Find each line of the listing that contains the word "perform" and copy those lines. Case counts.

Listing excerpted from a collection
────────────────────────────────────────
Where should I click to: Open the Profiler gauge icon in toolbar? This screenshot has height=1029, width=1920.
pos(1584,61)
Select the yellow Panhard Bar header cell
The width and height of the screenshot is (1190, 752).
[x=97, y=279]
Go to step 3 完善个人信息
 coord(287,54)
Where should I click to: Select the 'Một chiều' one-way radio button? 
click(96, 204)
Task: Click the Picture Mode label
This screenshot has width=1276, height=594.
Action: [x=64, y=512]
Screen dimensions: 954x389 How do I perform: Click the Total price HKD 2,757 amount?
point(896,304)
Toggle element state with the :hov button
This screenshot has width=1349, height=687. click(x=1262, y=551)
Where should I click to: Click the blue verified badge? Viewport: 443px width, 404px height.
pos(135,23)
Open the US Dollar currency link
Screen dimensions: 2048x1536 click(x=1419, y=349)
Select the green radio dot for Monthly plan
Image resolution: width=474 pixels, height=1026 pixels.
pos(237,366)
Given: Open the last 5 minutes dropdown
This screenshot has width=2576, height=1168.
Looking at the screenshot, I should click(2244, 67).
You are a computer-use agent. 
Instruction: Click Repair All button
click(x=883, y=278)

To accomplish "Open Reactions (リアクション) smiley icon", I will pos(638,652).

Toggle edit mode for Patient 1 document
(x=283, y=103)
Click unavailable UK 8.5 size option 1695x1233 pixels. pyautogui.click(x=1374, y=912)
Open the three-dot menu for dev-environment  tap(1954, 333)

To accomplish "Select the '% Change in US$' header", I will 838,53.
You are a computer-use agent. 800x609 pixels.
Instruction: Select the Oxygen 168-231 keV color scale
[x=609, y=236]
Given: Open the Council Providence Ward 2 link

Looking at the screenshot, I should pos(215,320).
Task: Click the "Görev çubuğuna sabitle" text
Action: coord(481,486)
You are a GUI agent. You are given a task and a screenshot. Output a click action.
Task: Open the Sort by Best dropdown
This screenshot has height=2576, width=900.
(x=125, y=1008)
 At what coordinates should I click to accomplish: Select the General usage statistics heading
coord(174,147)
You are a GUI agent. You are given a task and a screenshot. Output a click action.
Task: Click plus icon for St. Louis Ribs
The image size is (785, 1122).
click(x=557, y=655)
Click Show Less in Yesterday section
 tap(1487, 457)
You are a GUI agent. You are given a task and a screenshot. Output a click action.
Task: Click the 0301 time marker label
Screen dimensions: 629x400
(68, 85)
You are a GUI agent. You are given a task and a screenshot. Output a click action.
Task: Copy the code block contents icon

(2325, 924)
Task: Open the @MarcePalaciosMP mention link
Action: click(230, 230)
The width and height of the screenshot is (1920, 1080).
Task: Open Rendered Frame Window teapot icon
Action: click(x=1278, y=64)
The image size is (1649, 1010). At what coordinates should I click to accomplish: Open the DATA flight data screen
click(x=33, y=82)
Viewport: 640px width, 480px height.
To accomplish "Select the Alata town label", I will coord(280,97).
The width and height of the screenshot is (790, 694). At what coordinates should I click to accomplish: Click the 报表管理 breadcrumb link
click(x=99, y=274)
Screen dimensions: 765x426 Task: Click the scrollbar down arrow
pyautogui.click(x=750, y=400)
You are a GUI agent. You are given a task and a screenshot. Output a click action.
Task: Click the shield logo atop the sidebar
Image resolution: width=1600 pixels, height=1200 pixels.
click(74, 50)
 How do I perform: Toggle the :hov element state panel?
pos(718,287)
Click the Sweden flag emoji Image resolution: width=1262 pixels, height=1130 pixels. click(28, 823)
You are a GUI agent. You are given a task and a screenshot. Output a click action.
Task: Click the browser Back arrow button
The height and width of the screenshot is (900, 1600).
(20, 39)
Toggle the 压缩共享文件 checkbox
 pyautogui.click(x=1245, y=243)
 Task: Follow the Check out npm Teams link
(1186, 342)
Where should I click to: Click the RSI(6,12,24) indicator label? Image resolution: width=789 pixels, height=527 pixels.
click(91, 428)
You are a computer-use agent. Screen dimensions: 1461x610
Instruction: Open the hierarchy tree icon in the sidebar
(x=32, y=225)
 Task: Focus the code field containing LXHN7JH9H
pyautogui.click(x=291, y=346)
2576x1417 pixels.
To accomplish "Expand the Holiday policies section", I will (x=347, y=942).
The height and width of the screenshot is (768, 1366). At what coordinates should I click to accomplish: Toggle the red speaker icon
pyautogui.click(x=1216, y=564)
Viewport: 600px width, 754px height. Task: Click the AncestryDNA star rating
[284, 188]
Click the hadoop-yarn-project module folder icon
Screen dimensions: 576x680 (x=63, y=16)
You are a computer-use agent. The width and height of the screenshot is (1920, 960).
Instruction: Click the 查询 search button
────────────────────────────────────────
**Response for this exercise:**
Screen dimensions: 954x389 How do I perform: Click the Total price HKD 2,757 amount?
 How do I perform: Toggle the :hov element state panel?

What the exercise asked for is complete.